Excerpted text:

== == ==

A social media presence does not necessarily need to be external – many large organizations benefit from the internal use of social media and networking sites to connect employees both across the organization and in a hierarchical manner. The same advantages of engagement with customers can be transferred to an engagement between a lower employee and a CEO – engagement communicates a commitment to employee’s job satisfaction while working towards the organization’s overall goals. According to Pew Research Centre, large shares of employees who use at least one social media tool for job-related purposes see certain positive or beneficial impacts on their job performance, in both networking, opportunity, and connecting with experts in their field (“Social Media and the Workplace”).

While personal contact will, and should, always be considered the primary method for engaging with customers and employees, a social media presence allows for any type of organization to expand engagement efforts and foster online interactions that would not otherwise be possible.

Works Cited:

Greenwood, Shannon, Andrew Perrin, and Maeve Duggan. “Social Media Update 2016.” Pew Research Center: Internet, Science & Tech. Pew Research Center, 11 Nov. 2016. Web. 26 June 2017.

Olmstead, Kenneth, Cliff Lampe, and Nicole B. Ellison. “Social Media and the Workplace.” Pew Research Center: Internet, Science & Tech. Pew Research Center, 22 June 2016. Web. 26 June 2017.

== == ==

Stored rows:
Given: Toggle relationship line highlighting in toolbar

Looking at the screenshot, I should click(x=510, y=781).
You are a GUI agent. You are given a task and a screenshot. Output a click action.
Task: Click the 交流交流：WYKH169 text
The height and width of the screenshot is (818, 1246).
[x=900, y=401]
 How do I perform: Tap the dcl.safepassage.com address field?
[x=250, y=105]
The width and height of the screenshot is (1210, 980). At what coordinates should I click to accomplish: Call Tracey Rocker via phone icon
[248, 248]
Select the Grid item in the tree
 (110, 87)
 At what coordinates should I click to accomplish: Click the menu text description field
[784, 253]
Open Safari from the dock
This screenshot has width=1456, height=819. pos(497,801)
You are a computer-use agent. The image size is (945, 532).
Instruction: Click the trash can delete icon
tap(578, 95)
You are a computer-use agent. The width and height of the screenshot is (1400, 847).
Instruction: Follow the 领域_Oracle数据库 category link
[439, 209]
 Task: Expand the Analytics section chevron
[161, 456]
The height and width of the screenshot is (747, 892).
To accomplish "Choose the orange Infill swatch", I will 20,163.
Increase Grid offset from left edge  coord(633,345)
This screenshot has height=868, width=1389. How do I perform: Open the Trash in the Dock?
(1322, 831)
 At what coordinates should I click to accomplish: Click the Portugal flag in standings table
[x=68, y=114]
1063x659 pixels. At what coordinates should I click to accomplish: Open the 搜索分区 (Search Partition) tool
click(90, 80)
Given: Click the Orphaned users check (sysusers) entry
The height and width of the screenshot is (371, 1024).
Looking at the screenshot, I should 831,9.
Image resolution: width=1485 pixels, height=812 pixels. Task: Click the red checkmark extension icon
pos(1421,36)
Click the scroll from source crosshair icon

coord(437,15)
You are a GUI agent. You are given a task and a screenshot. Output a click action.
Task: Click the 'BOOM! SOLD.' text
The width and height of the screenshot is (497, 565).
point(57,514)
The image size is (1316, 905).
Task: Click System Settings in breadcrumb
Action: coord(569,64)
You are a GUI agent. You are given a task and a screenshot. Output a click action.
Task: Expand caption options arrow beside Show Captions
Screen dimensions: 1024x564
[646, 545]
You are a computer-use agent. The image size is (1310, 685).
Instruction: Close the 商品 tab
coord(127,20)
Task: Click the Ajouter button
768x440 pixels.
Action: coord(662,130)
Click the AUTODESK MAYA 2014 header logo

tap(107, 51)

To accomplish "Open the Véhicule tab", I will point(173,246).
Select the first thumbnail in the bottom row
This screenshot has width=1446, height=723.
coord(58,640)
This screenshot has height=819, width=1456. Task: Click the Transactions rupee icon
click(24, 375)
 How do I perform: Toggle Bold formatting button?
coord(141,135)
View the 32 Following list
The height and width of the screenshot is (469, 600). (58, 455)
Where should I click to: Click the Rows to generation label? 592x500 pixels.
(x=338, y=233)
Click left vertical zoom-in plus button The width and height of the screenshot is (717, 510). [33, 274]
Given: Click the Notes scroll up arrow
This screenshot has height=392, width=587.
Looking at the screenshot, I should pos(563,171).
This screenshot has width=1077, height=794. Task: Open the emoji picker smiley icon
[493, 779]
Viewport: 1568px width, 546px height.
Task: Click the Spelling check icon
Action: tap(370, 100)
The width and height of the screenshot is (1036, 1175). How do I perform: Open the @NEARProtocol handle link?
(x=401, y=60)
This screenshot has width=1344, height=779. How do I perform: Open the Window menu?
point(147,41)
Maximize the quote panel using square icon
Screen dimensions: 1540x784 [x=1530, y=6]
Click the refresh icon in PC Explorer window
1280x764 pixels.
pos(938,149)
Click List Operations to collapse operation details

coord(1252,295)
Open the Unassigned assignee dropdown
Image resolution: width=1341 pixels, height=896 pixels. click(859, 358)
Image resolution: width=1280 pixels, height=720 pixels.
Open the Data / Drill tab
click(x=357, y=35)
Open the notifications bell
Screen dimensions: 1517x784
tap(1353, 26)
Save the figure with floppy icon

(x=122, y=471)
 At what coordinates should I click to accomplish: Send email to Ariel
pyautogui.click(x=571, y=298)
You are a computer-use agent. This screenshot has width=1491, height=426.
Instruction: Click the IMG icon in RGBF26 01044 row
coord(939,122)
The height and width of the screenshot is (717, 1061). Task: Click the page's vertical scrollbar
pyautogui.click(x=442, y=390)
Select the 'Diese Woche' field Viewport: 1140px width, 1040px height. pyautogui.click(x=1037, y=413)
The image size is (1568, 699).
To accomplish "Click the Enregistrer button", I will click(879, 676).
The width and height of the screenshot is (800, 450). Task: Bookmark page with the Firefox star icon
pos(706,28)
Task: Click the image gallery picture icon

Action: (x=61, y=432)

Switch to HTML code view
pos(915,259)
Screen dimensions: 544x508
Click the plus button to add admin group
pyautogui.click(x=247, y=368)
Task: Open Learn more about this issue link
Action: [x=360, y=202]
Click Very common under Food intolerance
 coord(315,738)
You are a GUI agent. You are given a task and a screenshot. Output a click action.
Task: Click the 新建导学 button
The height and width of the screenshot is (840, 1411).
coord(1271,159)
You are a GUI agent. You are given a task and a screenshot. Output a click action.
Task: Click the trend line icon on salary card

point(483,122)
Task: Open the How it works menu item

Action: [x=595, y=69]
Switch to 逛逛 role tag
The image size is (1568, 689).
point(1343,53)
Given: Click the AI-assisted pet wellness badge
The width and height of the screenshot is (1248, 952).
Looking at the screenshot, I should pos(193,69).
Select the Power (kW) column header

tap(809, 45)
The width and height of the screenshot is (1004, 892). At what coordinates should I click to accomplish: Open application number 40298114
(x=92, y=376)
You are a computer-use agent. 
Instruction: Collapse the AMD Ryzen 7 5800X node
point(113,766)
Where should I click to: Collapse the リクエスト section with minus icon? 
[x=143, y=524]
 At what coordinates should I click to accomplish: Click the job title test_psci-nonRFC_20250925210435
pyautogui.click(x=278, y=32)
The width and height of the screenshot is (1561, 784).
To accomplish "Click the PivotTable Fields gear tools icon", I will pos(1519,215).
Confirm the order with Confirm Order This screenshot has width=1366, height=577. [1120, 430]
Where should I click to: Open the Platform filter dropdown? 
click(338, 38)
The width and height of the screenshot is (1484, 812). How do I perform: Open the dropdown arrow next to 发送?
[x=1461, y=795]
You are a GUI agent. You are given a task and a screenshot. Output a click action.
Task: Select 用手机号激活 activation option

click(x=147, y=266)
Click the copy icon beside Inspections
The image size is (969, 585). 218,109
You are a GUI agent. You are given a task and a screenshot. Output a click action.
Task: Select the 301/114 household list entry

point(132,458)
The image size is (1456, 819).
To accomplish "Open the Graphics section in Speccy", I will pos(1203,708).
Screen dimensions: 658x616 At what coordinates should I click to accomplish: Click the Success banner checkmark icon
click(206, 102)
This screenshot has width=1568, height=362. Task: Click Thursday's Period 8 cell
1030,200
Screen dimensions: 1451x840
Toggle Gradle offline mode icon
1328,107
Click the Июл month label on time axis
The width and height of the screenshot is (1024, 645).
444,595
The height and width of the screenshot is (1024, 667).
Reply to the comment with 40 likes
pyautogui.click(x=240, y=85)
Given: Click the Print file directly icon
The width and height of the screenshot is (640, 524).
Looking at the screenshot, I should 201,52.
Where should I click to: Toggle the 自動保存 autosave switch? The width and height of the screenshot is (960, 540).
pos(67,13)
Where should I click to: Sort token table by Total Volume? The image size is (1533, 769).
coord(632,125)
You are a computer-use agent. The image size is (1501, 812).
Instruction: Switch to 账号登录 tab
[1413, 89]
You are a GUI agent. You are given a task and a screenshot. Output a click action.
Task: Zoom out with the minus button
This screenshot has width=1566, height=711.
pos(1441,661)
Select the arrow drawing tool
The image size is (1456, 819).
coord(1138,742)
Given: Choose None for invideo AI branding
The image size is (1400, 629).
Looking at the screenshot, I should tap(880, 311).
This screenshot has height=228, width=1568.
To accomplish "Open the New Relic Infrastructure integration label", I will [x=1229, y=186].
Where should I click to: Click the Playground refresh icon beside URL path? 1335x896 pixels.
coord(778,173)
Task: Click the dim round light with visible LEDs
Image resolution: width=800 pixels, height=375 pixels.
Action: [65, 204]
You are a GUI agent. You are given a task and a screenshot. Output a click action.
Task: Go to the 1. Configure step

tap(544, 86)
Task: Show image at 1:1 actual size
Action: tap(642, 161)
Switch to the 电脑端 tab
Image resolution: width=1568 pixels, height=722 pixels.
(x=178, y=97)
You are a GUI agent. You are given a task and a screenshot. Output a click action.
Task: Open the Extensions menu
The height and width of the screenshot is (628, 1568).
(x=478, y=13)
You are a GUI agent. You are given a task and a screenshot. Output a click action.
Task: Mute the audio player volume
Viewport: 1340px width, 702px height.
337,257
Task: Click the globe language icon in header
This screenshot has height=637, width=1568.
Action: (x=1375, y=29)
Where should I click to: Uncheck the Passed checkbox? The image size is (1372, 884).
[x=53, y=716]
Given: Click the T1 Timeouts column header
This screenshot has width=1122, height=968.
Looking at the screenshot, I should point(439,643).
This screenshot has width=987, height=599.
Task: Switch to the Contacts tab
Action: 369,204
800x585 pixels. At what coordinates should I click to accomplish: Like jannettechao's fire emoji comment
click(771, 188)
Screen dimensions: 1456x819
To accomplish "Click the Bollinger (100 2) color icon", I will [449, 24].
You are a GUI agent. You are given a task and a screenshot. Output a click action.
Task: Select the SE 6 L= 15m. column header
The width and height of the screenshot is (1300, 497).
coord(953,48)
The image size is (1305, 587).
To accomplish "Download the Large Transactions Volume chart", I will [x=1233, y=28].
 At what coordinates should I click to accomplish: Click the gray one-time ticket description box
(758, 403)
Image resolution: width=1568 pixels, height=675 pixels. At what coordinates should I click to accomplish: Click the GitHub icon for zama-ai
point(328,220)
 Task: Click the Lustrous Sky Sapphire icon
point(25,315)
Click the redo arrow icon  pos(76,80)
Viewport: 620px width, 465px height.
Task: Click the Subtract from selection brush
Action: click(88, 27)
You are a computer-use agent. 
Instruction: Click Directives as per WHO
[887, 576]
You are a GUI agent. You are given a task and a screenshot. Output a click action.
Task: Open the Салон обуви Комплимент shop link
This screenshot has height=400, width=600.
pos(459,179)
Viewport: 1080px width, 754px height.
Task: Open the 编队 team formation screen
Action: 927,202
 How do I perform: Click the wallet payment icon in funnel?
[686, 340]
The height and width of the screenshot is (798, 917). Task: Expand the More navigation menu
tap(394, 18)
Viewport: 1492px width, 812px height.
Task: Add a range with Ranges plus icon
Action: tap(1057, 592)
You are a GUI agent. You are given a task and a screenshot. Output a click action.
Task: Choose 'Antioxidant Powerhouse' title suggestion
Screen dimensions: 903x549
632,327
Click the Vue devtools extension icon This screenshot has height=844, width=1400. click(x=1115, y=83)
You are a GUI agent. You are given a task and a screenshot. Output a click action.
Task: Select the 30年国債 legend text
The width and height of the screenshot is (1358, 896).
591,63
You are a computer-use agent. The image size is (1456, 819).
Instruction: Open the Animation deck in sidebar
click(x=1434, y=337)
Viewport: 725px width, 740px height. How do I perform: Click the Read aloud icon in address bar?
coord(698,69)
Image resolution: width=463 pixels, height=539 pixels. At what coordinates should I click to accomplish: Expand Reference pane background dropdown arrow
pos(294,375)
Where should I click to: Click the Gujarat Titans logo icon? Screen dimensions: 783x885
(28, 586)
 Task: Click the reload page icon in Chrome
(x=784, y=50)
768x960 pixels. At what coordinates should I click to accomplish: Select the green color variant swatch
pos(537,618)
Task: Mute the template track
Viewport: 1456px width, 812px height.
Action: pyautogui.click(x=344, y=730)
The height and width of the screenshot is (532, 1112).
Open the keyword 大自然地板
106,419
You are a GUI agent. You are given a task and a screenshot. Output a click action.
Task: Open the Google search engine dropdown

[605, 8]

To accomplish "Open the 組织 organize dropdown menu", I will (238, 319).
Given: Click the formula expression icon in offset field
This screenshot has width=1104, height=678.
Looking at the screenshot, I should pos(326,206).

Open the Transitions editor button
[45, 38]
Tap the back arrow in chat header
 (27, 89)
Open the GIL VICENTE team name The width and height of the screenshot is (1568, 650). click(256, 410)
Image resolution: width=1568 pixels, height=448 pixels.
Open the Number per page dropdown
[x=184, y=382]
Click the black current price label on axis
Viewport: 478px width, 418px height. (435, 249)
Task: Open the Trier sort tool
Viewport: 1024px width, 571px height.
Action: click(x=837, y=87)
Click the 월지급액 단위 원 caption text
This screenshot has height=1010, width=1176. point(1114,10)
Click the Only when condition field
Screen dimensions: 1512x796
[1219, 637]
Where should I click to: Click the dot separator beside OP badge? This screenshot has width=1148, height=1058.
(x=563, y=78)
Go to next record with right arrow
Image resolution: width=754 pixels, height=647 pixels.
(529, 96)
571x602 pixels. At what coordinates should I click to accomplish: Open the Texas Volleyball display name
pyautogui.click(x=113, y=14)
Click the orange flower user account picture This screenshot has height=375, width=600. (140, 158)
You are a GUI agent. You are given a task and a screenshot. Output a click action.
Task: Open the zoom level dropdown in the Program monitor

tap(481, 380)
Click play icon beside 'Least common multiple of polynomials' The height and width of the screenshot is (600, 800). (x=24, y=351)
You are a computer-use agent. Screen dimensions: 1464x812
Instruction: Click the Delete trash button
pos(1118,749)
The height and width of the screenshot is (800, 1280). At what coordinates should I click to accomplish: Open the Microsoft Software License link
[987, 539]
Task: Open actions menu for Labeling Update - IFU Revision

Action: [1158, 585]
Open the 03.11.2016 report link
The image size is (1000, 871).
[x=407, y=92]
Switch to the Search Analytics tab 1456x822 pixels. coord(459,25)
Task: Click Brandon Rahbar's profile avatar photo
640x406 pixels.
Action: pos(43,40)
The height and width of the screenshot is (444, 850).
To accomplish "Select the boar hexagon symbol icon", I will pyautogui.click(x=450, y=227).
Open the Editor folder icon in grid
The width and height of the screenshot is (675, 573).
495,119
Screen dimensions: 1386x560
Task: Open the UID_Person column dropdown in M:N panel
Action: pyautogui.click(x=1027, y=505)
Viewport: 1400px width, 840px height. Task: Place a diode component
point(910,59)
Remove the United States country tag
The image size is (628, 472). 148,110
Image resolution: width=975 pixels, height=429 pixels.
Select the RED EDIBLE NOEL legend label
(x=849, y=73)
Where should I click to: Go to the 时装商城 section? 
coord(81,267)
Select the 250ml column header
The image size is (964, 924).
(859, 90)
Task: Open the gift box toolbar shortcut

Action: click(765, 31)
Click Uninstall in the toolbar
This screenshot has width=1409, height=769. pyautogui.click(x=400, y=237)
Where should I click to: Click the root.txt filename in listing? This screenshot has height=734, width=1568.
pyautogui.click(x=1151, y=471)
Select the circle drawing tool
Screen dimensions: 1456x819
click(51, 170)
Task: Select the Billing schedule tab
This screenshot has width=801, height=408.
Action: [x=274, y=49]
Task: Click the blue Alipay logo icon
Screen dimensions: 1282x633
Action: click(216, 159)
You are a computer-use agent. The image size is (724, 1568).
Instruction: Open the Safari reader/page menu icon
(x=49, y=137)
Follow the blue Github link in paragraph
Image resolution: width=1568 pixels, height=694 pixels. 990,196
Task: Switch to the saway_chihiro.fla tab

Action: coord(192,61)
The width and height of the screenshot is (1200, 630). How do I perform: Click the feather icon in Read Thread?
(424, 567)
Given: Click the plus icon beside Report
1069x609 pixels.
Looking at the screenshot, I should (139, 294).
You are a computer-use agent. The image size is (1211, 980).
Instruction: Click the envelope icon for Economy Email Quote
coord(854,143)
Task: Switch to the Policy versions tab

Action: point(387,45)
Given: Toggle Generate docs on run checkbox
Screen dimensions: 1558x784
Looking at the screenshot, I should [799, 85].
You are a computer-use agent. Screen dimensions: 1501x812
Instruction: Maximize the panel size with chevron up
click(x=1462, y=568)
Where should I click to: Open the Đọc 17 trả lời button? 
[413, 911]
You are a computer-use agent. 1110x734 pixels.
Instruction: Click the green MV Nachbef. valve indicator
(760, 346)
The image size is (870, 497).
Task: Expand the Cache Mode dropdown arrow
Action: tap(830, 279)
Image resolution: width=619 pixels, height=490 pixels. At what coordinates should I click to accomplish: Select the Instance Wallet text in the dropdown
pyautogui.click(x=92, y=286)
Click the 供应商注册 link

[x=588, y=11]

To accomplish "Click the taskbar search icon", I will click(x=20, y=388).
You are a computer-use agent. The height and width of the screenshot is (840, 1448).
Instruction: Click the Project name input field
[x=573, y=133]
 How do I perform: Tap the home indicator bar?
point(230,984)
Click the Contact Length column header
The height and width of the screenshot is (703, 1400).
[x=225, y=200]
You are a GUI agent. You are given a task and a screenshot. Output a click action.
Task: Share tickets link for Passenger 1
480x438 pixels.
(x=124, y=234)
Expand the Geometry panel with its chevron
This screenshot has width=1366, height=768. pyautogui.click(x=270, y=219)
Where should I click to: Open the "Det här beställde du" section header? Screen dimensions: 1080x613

== == ==

Directions:
1. In the text on social media in organizations, what is named as the primary method for engaging with customers and employees?
2. Reproduce the part of the social media text that begins at the words "Greenwood, Shannon, Andrew" and stops after "Nov. 2016. Web. 26 June 2017.".

Responses to the exercise:
1. Personal contact.

2.
Greenwood, Shannon, Andrew Perrin, and Maeve Duggan. “Social Media Update 2016.” Pew Research Center: Internet, Science & Tech. Pew Research Center, 11 Nov. 2016. Web. 26 June 2017.